Greene worked 5 2/3 innings, rather effortlessly, allowing three hits — two of them infield hits — while striking out nine, walking one and hitting a batter.
It was splendid work by a right-handed pitcher who is trying to forget a nightmarish 2015 that included circulatory surgery. And it came only a couple of hours after Tigers manager Brad Ausmus ended any suspense by saying Greene would fill a final vacant rotation spot.
“Barring something strange, yeah,” Ausmus said.
Greene was marvelous as he worked mostly with his secondary pitches, highlighted by a slider that accounted for most of his nine wipeouts of Orioles batters.
“I felt a little off the first two innings,” said Greene, who decided to slow down his pace and delivery. “Then I felt my slider come back.”
Ausmus agreed Greene looked a lot like the pitcher who has shaken off a bad 2015 that began neatly before suddenly gave way to injury and struggles.
“We felt like that guy was still there,” Ausmus said. “That his stuff was there.”
Greene did, too.
“I’ve been riding the roller-coaster for so long,” he said in the visitor’s clubhouse afterward. “I’ve gotten good at riding it.”
The Tigers took a definitive Florida travel team — a minimum of high-profile starters — to Sarasota and discovered, mostly due to Greene, they could get by with a pair of runs.
They got their first when James McCann lined an opposite-field drive over the right-field fence for his fourth homer of the Grapefruit League season.
They scored a second run in the fifth on Anthony Gose’s single, an infield hit by Jose Iglesias, and an error on third baseman Manny Machado.
The Tigers used four additional pitchers: Justin Wilson, Mark Lowe, Francisco Rodriguez, and Drew VerHagen.
The Orioles scored a run in the ninth off VerHagen on a walk, a catching indifference advance, and a RBI single.
Greene’s bounce back from last summer’s surgery had made the 27-year-old right-hander a decent bet to help — either in the starting rotation or in the bullpen — a dinged Tigers pitching staff.
His fastball has been cruising at top speed of 97 mph and his numbers heading into Wednesday’s game were strong: 2.63 ERA and 1.17 WHIP in four games and 13 2/3 innings.
The Tigers made the simple and logical choice to go with Greene as their fifth man when Daniel Norris will miss at least part of April with vertebrae fractures. Coupled with Wednesday’s decision to send Boyd to Triple A Toledo, Greene became the natural pick.
Greene’s return to the rotation means he has been reunited with his old job 15 months after the Tigers got him from New York in a three-way trade with the Yankees and Diamondbacks in which Detroit shipped Robbie Ray to Arizona.
Greene began last season as if he intended to win a Cy Young Award. But after a hot early April he steadily slipped and by summer was shipped to Toledo, where it was discovered he had a potentially serious blood clot that had led to discoloration and numbness in his pitching hand.

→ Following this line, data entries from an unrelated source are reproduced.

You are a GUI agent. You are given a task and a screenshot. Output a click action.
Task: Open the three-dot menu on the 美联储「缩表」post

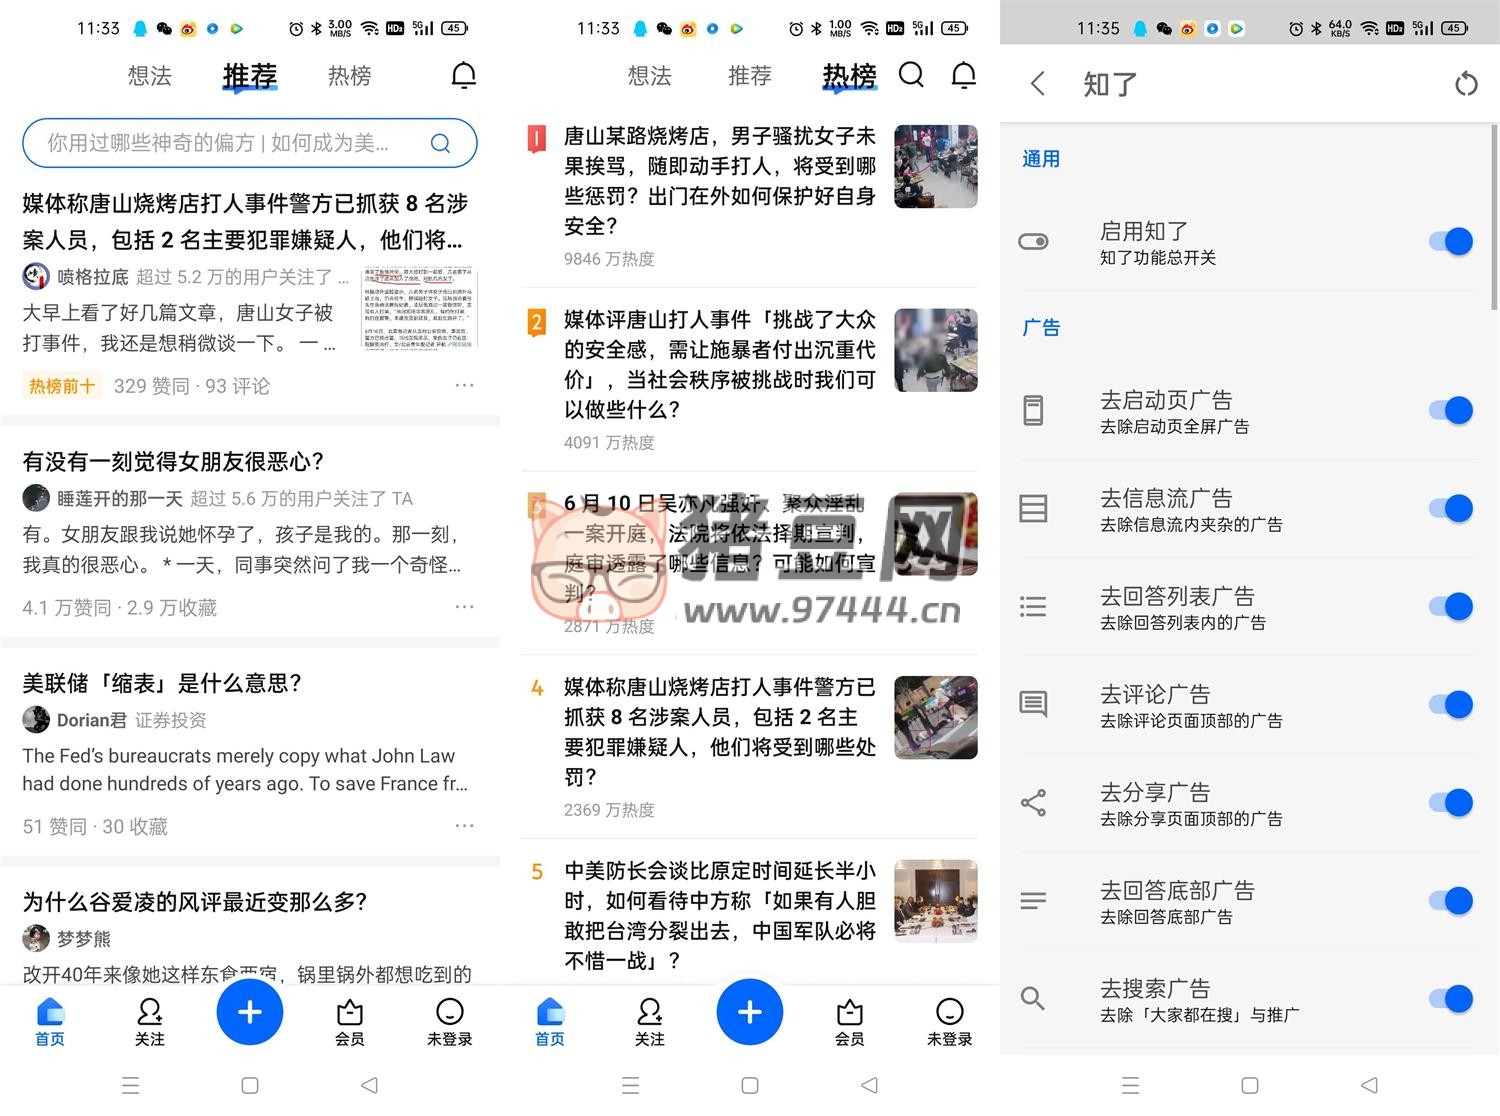coord(464,826)
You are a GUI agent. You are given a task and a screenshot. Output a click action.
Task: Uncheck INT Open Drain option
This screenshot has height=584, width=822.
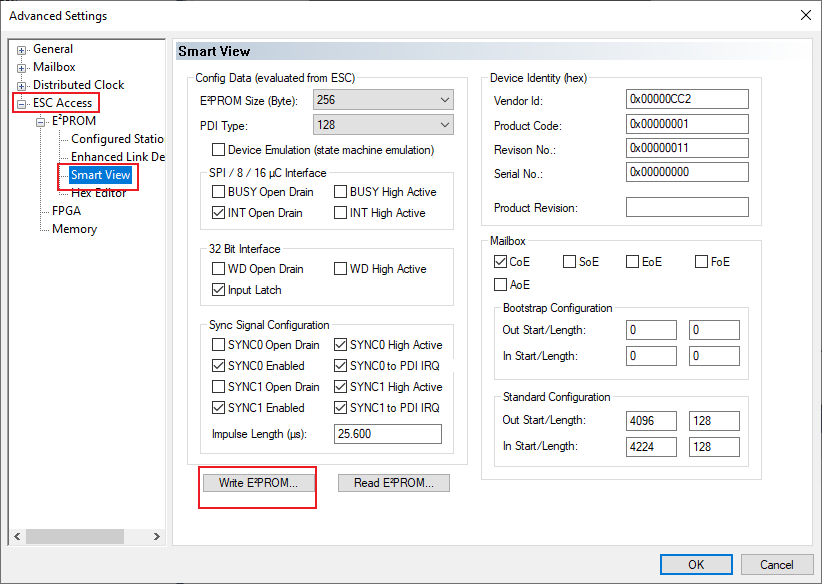[x=219, y=213]
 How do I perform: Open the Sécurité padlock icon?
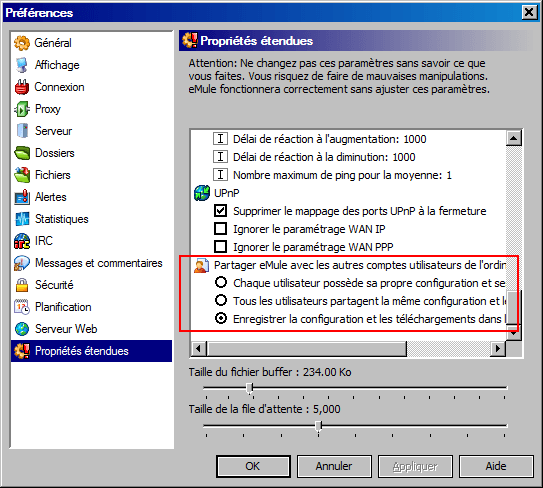coord(22,285)
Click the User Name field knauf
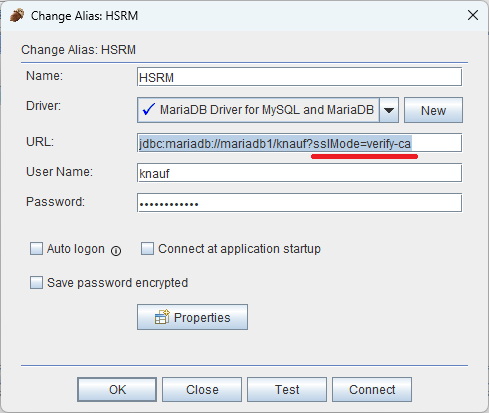489x413 pixels. point(299,173)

He had surgery in August and recovered in line with doctors’ forecasts. But the Tigers could not count on him, not with any reliability, when camp convened six weeks ago.
Greene’s strength and pitches appear now to be more in tune with the pitcher he was last April and in 2014, when he most impressed a Tigers team that wanted him badly, and got him in the dramatic three-team swap.